Gratefulness
Life goes on, right? My husband lost his job yesterday. There’s a lot of stuff that I need to rethink, since my classes at UAB are no longer going to be free. I was already struggling with prioritizing properly anyway, and everything got ever so much more complicated that it already was. I assume I’ll end up back at work at least part time. I’m not giving up on the engineering that easily, though. It just will be a different plan than I originally thought.
When Chris called me to pick him up, I told a few people, made a phone call to a friend who listened to me and I thanked profusely, then I made a quicky post to various social networks. People’s connections will be our best ticket to getting leads and straightening things out. What I didn’t expect was that so many people I knew had already posted images of their arms for me, referring to me as their impetus. I’d already been rewarded for allowing myself to show pieces of me I never usually would let be out there. Then, in short order after I announced Chris’ job loss, people showed themselves ready to help in whatever capacity they could.

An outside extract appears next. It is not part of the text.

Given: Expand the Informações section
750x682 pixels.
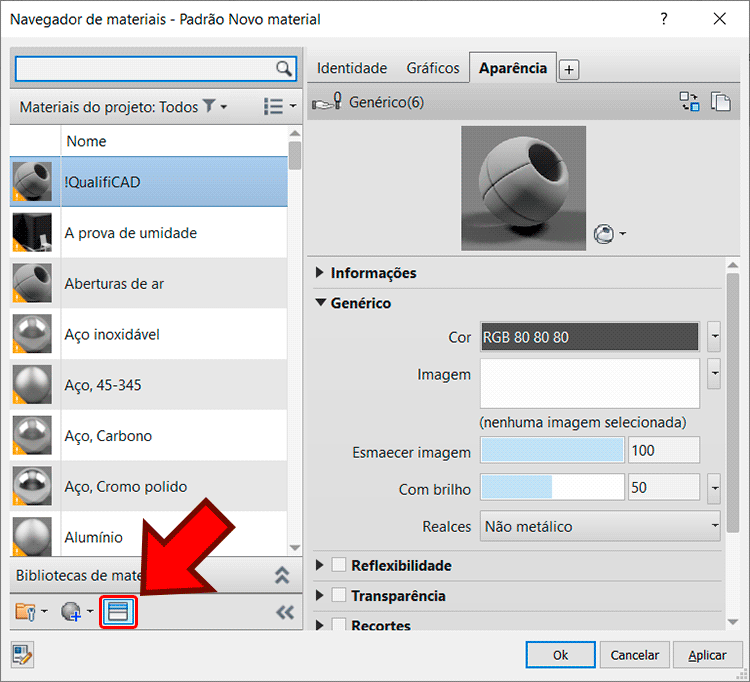Looking at the screenshot, I should (320, 273).
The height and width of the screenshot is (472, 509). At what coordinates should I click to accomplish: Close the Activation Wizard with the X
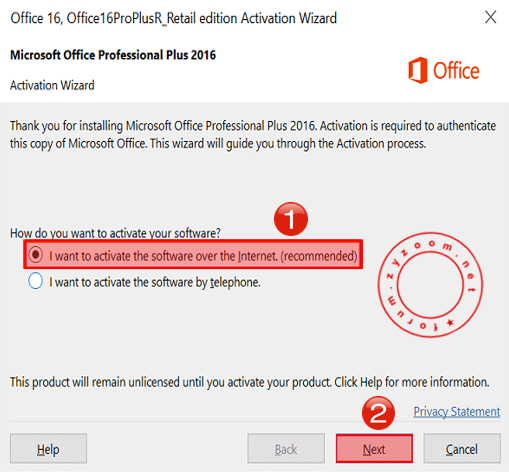click(x=491, y=17)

Apollo immediately sent me the Mountain Goats’ This Year video. I hadn’t heard that song in ages, but it so appropriately expresses my exact mental state. This year isn’t going to beat me, damn it.
The day progressed, and though my head ached, there were more phone calls, more support, and even friends who came over and hugged me and made me laugh and wouldn’t let me stay down.
And it continues on, even today. One of the people I’ve known the longest, since preschool, sent me a message asking what was wrong? I briefly told him about the state of things as they are right now. Tonight I logged in to write this post, and he’d sent me a picture of his arm, with the word LOVE on it. His caption read, “Supporting an old nemesis.” (I was someone’s nemesis! How cool is that?!)
I’m very glad that I’ve learned to begin to show a bit of vulnerability. Letting people into my emotional inner circle is difficult, but I’m so glad I’ve gotten over that enough to let people in, or else how would they know I needed those little perks? Thank each and every one of you for all you’ve done. Karma will be knocking on your door, I promise.